§ Activity
The response must contain all of the entries, each one repeated exactly.

***** Data for this exercise

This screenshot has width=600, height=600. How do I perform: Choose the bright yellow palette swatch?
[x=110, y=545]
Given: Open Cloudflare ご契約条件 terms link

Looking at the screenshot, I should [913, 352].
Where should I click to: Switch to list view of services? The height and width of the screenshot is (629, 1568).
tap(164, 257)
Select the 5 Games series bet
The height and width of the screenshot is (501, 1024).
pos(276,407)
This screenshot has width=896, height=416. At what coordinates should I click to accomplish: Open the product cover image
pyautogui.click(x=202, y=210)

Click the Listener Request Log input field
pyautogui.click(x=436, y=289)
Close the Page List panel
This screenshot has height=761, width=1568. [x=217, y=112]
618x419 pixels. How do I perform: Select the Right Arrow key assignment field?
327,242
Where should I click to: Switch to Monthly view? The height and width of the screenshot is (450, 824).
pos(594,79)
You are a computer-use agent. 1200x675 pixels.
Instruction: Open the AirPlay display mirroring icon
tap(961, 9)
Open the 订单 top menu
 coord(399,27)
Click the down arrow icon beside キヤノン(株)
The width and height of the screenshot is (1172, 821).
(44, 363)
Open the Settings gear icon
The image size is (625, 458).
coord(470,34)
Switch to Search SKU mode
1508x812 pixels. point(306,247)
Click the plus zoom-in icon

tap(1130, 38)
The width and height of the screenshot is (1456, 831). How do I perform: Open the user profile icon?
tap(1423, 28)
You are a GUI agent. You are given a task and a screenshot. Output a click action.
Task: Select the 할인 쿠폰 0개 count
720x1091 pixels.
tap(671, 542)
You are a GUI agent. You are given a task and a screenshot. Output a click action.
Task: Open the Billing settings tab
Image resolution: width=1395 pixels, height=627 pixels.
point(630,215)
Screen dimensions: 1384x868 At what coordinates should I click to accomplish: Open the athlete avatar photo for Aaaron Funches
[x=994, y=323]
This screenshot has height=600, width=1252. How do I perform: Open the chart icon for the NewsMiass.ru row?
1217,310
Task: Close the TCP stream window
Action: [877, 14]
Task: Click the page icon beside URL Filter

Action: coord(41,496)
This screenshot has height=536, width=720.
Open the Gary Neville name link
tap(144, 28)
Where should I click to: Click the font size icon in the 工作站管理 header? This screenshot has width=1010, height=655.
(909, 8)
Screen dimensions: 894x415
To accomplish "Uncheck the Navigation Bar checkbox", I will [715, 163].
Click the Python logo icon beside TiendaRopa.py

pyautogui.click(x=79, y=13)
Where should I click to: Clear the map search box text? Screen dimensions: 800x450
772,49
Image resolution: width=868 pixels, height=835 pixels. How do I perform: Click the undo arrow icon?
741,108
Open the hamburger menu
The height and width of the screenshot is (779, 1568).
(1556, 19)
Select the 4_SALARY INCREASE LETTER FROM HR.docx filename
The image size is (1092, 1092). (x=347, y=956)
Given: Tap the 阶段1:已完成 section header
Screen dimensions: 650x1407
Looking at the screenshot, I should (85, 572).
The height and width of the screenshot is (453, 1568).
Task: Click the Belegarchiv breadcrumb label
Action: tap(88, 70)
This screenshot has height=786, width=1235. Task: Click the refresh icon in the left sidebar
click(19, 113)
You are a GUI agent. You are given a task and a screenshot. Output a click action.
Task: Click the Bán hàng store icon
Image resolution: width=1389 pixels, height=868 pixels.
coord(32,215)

**********

§ Answer box
This screenshot has width=600, height=600. How do I perform: Choose the bright yellow palette swatch?
[x=110, y=545]
Given: Open Cloudflare ご契約条件 terms link

Looking at the screenshot, I should [913, 352].
Where should I click to: Switch to list view of services? The height and width of the screenshot is (629, 1568).
tap(164, 257)
Select the 5 Games series bet
The height and width of the screenshot is (501, 1024).
pos(276,407)
This screenshot has width=896, height=416. At what coordinates should I click to accomplish: Open the product cover image
pyautogui.click(x=202, y=210)

Click the Listener Request Log input field
pyautogui.click(x=436, y=289)
Close the Page List panel
This screenshot has height=761, width=1568. [x=217, y=112]
618x419 pixels. How do I perform: Select the Right Arrow key assignment field?
327,242
Where should I click to: Switch to Monthly view? The height and width of the screenshot is (450, 824).
pos(594,79)
You are a computer-use agent. 1200x675 pixels.
Instruction: Open the AirPlay display mirroring icon
tap(961, 9)
Open the 订单 top menu
 coord(399,27)
Click the down arrow icon beside キヤノン(株)
The width and height of the screenshot is (1172, 821).
(44, 363)
Open the Settings gear icon
The image size is (625, 458).
coord(470,34)
Switch to Search SKU mode
1508x812 pixels. point(306,247)
Click the plus zoom-in icon

tap(1130, 38)
The width and height of the screenshot is (1456, 831). How do I perform: Open the user profile icon?
tap(1423, 28)
You are a GUI agent. You are given a task and a screenshot. Output a click action.
Task: Select the 할인 쿠폰 0개 count
720x1091 pixels.
tap(671, 542)
You are a GUI agent. You are given a task and a screenshot. Output a click action.
Task: Open the Billing settings tab
Image resolution: width=1395 pixels, height=627 pixels.
point(630,215)
Screen dimensions: 1384x868 At what coordinates should I click to accomplish: Open the athlete avatar photo for Aaaron Funches
[x=994, y=323]
This screenshot has height=600, width=1252. How do I perform: Open the chart icon for the NewsMiass.ru row?
1217,310
Task: Close the TCP stream window
Action: [877, 14]
Task: Click the page icon beside URL Filter

Action: coord(41,496)
This screenshot has height=536, width=720.
Open the Gary Neville name link
tap(144, 28)
Where should I click to: Click the font size icon in the 工作站管理 header? This screenshot has width=1010, height=655.
(909, 8)
Screen dimensions: 894x415
To accomplish "Uncheck the Navigation Bar checkbox", I will [715, 163].
Click the Python logo icon beside TiendaRopa.py

pyautogui.click(x=79, y=13)
Where should I click to: Clear the map search box text? Screen dimensions: 800x450
772,49
Image resolution: width=868 pixels, height=835 pixels. How do I perform: Click the undo arrow icon?
741,108
Open the hamburger menu
The height and width of the screenshot is (779, 1568).
(1556, 19)
Select the 4_SALARY INCREASE LETTER FROM HR.docx filename
The image size is (1092, 1092). (x=347, y=956)
Given: Tap the 阶段1:已完成 section header
Screen dimensions: 650x1407
Looking at the screenshot, I should (85, 572).
The height and width of the screenshot is (453, 1568).
Task: Click the Belegarchiv breadcrumb label
Action: tap(88, 70)
This screenshot has height=786, width=1235. Task: Click the refresh icon in the left sidebar
click(19, 113)
You are a GUI agent. You are given a task and a screenshot. Output a click action.
Task: Click the Bán hàng store icon
Image resolution: width=1389 pixels, height=868 pixels.
coord(32,215)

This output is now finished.